----- ENTRIES SUPPLIED
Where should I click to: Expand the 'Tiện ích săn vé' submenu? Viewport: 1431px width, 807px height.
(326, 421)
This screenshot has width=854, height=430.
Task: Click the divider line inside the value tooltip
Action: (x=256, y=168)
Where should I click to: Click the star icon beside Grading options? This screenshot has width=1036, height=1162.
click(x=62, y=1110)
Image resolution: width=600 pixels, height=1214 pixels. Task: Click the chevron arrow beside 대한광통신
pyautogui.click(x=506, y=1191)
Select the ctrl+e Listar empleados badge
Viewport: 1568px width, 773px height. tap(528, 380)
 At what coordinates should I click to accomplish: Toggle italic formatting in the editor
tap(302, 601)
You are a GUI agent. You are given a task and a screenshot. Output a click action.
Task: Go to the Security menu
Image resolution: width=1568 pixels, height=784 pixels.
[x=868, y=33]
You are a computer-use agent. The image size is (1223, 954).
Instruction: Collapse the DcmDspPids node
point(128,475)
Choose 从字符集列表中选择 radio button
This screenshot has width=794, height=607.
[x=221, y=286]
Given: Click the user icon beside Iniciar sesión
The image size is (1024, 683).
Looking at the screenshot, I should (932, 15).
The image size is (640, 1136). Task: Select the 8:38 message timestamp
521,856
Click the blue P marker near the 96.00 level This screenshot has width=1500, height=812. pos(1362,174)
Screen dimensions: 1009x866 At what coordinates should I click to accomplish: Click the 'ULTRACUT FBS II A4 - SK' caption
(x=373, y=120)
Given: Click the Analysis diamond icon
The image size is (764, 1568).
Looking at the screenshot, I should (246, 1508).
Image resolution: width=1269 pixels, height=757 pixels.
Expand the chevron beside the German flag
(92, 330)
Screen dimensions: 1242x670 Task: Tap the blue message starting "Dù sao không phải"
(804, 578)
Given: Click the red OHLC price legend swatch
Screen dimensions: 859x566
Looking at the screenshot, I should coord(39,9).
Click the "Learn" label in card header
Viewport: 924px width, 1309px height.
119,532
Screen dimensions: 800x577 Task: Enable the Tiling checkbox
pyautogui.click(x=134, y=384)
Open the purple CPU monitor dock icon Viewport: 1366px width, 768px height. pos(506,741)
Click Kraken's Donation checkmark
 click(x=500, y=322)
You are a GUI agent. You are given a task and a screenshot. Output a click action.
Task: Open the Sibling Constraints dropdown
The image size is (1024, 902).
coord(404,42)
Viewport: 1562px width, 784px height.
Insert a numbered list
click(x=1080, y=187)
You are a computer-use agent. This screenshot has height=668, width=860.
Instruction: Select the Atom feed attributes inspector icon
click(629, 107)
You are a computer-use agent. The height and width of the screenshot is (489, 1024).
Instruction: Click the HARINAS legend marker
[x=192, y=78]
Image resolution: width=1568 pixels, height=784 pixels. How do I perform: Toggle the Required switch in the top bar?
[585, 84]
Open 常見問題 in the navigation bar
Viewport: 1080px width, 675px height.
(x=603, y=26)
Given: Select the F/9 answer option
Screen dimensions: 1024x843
----------
● **TASK GOAL**
Once more, write out the records in full, exactly as they appear.

● **TASK SOLUTION**
Where should I click to: Expand the 'Tiện ích săn vé' submenu? Viewport: 1431px width, 807px height.
(326, 421)
This screenshot has width=854, height=430.
Task: Click the divider line inside the value tooltip
Action: (x=256, y=168)
Where should I click to: Click the star icon beside Grading options? This screenshot has width=1036, height=1162.
click(x=62, y=1110)
Image resolution: width=600 pixels, height=1214 pixels. Task: Click the chevron arrow beside 대한광통신
pyautogui.click(x=506, y=1191)
Select the ctrl+e Listar empleados badge
Viewport: 1568px width, 773px height. tap(528, 380)
 At what coordinates should I click to accomplish: Toggle italic formatting in the editor
tap(302, 601)
You are a GUI agent. You are given a task and a screenshot. Output a click action.
Task: Go to the Security menu
Image resolution: width=1568 pixels, height=784 pixels.
[x=868, y=33]
You are a computer-use agent. The image size is (1223, 954).
Instruction: Collapse the DcmDspPids node
point(128,475)
Choose 从字符集列表中选择 radio button
This screenshot has width=794, height=607.
[x=221, y=286]
Given: Click the user icon beside Iniciar sesión
The image size is (1024, 683).
Looking at the screenshot, I should (932, 15).
The image size is (640, 1136). Task: Select the 8:38 message timestamp
521,856
Click the blue P marker near the 96.00 level This screenshot has width=1500, height=812. pos(1362,174)
Screen dimensions: 1009x866 At what coordinates should I click to accomplish: Click the 'ULTRACUT FBS II A4 - SK' caption
(x=373, y=120)
Given: Click the Analysis diamond icon
The image size is (764, 1568).
Looking at the screenshot, I should (246, 1508).
Image resolution: width=1269 pixels, height=757 pixels.
Expand the chevron beside the German flag
(92, 330)
Screen dimensions: 1242x670 Task: Tap the blue message starting "Dù sao không phải"
(804, 578)
Given: Click the red OHLC price legend swatch
Screen dimensions: 859x566
Looking at the screenshot, I should coord(39,9).
Click the "Learn" label in card header
Viewport: 924px width, 1309px height.
119,532
Screen dimensions: 800x577 Task: Enable the Tiling checkbox
pyautogui.click(x=134, y=384)
Open the purple CPU monitor dock icon Viewport: 1366px width, 768px height. pos(506,741)
Click Kraken's Donation checkmark
 click(x=500, y=322)
You are a GUI agent. You are given a task and a screenshot. Output a click action.
Task: Open the Sibling Constraints dropdown
The image size is (1024, 902).
coord(404,42)
Viewport: 1562px width, 784px height.
Insert a numbered list
click(x=1080, y=187)
You are a computer-use agent. This screenshot has height=668, width=860.
Instruction: Select the Atom feed attributes inspector icon
click(629, 107)
You are a computer-use agent. The height and width of the screenshot is (489, 1024).
Instruction: Click the HARINAS legend marker
[x=192, y=78]
Image resolution: width=1568 pixels, height=784 pixels. How do I perform: Toggle the Required switch in the top bar?
[585, 84]
Open 常見問題 in the navigation bar
Viewport: 1080px width, 675px height.
(x=603, y=26)
Given: Select the F/9 answer option
Screen dimensions: 1024x843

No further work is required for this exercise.